Furthermore, the amount of the judgment entered was only $7,145.45, which was $1,000 less than the smallest amount that could be due unless defendants were given credit for the $1,000 so paid. When the order of sale was issued it recited that plaintiff had secured judgment in the sum of $7,145.45 with interest thereon at 5% from October 20, 1938, less $1,000 paid on principal October 12, 1938, and an attorney's fee of $500. This makes it appear that the $1,000 had been paid and credited on the judgment theretofore entered so as to reduce the amount unpaid from $7,145.45 to $6,145.45, with accrued interest, $500 attorney's fee, and costs. This recital was also reflected in the notice of sheriff's sale and the sheriff's deed.
All the parties apparently assumed that the judgment rendered on October 20, 1938, in the sum of $7,145.45 was subject to a credit for the $1,000 paid by defendants in error herein on October 12, 1938. This assumption was erroneous for the reason that defendants in error must have been given credit for that payment when the judgment was entered eight days after it was paid. Taking into consideration the fact that there was no basis for the entry of a judgment in any sum less than $8,145.45, exclusive of the $1,000 paid, and the further fact that the judgment reduced the attorney's fee from $600 to $500, it is absurd to say that the trial court was not in some manner advised of the payment of the $1,000 and that *Page 633 
it was to be credited on the principal note rather than on the interest.

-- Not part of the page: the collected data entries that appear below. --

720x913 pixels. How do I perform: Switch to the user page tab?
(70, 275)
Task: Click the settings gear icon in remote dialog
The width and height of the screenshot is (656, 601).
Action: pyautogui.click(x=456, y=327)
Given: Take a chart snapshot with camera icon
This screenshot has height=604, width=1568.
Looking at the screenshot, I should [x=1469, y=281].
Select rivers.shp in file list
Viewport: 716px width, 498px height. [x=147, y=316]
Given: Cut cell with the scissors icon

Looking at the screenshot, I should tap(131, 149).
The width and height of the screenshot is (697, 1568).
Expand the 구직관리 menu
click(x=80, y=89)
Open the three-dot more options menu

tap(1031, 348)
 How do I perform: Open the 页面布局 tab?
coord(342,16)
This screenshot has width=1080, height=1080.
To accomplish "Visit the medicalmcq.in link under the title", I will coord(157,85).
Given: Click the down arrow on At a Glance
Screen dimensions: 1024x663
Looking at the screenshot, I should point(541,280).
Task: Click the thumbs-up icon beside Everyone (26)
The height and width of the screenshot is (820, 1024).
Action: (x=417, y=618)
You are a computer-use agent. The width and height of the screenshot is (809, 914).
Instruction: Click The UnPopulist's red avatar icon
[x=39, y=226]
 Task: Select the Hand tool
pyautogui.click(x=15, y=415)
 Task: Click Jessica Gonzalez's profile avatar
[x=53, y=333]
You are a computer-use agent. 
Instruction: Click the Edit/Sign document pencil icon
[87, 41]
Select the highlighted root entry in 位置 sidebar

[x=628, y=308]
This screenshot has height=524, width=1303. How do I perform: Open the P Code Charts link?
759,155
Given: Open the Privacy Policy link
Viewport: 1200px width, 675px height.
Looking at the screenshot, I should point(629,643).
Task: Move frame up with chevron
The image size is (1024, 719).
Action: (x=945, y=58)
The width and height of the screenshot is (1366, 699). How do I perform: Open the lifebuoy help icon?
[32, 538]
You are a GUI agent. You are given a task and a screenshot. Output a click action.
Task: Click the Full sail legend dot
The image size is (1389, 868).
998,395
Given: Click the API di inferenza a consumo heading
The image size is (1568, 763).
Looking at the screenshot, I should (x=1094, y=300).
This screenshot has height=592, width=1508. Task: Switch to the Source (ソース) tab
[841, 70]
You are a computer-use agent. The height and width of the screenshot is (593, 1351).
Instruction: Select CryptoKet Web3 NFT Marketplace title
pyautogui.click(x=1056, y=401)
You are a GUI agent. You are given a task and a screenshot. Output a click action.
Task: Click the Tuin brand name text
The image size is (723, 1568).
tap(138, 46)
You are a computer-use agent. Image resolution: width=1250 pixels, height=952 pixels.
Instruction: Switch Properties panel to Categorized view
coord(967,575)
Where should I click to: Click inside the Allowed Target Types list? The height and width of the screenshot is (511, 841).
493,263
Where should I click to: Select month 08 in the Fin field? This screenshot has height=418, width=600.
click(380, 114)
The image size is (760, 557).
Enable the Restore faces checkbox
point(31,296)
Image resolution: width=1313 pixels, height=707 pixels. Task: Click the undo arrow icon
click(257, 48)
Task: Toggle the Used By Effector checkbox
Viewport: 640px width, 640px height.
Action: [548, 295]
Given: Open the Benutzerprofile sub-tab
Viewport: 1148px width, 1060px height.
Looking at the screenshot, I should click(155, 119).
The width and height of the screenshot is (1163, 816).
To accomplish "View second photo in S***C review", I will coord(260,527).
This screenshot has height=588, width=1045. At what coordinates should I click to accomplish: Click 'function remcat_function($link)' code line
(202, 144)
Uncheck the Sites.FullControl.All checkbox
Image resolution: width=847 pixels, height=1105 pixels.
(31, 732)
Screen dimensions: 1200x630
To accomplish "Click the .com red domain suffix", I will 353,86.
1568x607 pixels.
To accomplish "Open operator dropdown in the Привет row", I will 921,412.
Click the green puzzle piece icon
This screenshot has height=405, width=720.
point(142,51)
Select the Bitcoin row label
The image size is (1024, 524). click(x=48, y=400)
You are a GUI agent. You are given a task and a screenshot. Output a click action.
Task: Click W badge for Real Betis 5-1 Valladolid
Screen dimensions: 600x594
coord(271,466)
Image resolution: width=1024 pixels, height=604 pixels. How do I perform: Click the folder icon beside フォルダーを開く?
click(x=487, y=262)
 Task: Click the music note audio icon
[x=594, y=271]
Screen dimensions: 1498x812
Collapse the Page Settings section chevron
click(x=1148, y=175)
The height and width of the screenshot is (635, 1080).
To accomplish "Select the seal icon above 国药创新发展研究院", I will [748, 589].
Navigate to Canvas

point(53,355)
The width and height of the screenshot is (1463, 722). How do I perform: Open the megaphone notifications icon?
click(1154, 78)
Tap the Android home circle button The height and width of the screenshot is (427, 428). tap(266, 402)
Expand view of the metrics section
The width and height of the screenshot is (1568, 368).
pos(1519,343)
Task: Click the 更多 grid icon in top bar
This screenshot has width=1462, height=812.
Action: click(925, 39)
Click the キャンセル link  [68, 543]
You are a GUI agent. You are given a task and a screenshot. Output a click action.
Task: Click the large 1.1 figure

If the judgment and order of the trial court are to be affirmed, the result must be that by inadvertence or mistake, defendants will have been allowed credit for the $1,000 twice. To permit this to be done violates the very rule of equity quoted in the majority opinion. The judgment as herein affirmed violates the rule of law stated by this court on March 26, 1946, in State v. Schneider, 197 Okla. ___, 168 P.2d 288, holding that an affirmative agreement by Commissioners of the Land Office with a borrower to settle a debt due the state for less than the amount due the state is void. Is a judgment any less voidable on appeal that has the effect of doing that which may not be done within the ordinary contract rights? I think not, and respectfully dissent.
I am authorized to say Mr. Justice ARNOLD concurs.